写真説明:「旧北野邸」の傷んだ箇所を撤去する大学生たち(半田洋久さん提供)
2024年元日の能登半島地震で壊れた輪島市門前地区の建物を改修して、都市部などから訪れる人たちに地域の暮らしを伝える拠点にする活動に、関東の大学生たちが取り組んでいます。資金が乏しい中、解体される住宅の廃材を使うなどして、息の長い取り組みをする学生たちに、地域住民もエールを送っています。
舞台は伝統的な街並みの中の商店建築「旧北野邸」
改修が行われているのは、輪島市黒島町の木造二階建て店舗兼工場兼住宅、通称「旧北野邸」です。正面がガラス張りで、伝統的な街並みの中では目立つ建物でした。牛乳の配達もしていた雑貨屋で、縫製工場と住まいも併設し、200㎡を優に超える広さがあります。県内の別の地域に住む持ち主が管理していたものの、10年以上空き家になっていました。
黒島町は、江戸から明治にかけて活躍した北前船の船主や船員が住んでいた集落です。重厚な黒瓦や格子戸などが特徴の古い木造家屋が並ぶ美しい街並みが、「重要伝統的建造物群保存地区」に選定されています。
1月の地震で黒島町は震度7の揺れに見舞われ、重要文化財の「旧角海家住宅」の母屋が倒壊するなど、大きな被害を受けました。
写真説明:1階にできる水たまりの状況を床にチョークで書き、水を排出するための溝をどう引くか考える (半田さん提供)
雨漏りで天井板が傷み、1階床に水たまりが広がる
旧北野邸も、屋根などが大破し、修理ができないまま約1年が経過した結果、2階と1階の天井板が部分的に腐って、雨が降ると1階の床にカビ臭い水たまりが広がる状態になっていました。
写真説明:「旧北野邸」の改修について説明する半田さん
建築を学ぶ芝浦工大4年生が「卒業設計」で改修にチャレンジ
旧北野邸の改修に、中心メンバーとして取り組んでいるのは、芝浦工業大学建築学部4年生の半田洋久さん(22)です。
イベントで黒島の地域起こしに取り組む元石川県庁職員の杉野智行さん(37)と知り合い、杉野さんが運営する宿泊施設「ゲストハウス黒島」の手伝いをしていた半田さん。
「海と山の恵みに感謝しながら暮らすこの地域と人々に触れて、すっかりファンになり、ここを、自分の『帰る場所』にできたら、と思いました」と語ります。
杉野さんが「旧北野邸」を持ち主から譲り受け、「能登の里山里海の暮らし」を未来につなぐための施設にすると聞いた半田さんは、建築学部の卒業論文に当たる「卒業設計」のテーマとして旧北野邸の改修をやりたいと杉野さんに申し出て、了解を得ます。

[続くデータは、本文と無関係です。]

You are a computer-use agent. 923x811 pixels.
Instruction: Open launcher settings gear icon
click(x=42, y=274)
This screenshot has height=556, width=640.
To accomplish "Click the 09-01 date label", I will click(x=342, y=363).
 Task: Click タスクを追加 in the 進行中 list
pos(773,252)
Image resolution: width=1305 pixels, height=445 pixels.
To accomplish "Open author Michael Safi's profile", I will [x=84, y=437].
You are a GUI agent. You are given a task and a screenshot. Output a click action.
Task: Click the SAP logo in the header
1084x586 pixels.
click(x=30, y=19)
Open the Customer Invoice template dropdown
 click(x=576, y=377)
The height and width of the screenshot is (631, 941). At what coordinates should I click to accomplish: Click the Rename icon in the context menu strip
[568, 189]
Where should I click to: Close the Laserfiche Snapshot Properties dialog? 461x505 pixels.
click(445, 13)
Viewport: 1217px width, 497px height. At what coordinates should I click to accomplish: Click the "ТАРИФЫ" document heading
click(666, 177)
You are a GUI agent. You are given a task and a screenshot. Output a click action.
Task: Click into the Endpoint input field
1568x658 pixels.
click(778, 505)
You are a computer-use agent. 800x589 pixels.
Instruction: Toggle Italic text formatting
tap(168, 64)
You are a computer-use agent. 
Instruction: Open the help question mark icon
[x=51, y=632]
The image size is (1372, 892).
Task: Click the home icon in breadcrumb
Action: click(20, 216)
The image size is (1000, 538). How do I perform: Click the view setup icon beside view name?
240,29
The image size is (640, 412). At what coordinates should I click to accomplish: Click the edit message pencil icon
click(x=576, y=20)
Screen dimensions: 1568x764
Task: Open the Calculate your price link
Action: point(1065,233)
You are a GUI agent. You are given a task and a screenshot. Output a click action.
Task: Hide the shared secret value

そして2024年11月から、改修プロジェクトがスタートしました。
大学生10人以上が手伝いに
プロジェクトには、もともと半田さんの卒業設計を手伝う予定だった“助っ人”のほか、活動に興味を持った友人や後輩などが加わりました。
芝浦工大や、イベントで知り合った千葉工大の大学生など総勢10人以上が、車に乗り合わせたりして交代で黒島に入り、「ゲストハウス黒島」で寝泊まりしながら作業をしています。改修に参加する大学生にアルバイト代は出ませんが、宿泊費は杉野さんが負担しています。
ゲストハウスの近くに住む会社員の升潟孝之さん(55)は、大学生たちの活動を知り、時折ゲストハウスを訪れては、地元の食材を使った料理を学生に振る舞っています。
升潟さんは、「若者が来てくれると地域が活気づく。本当にありがたい」と話します。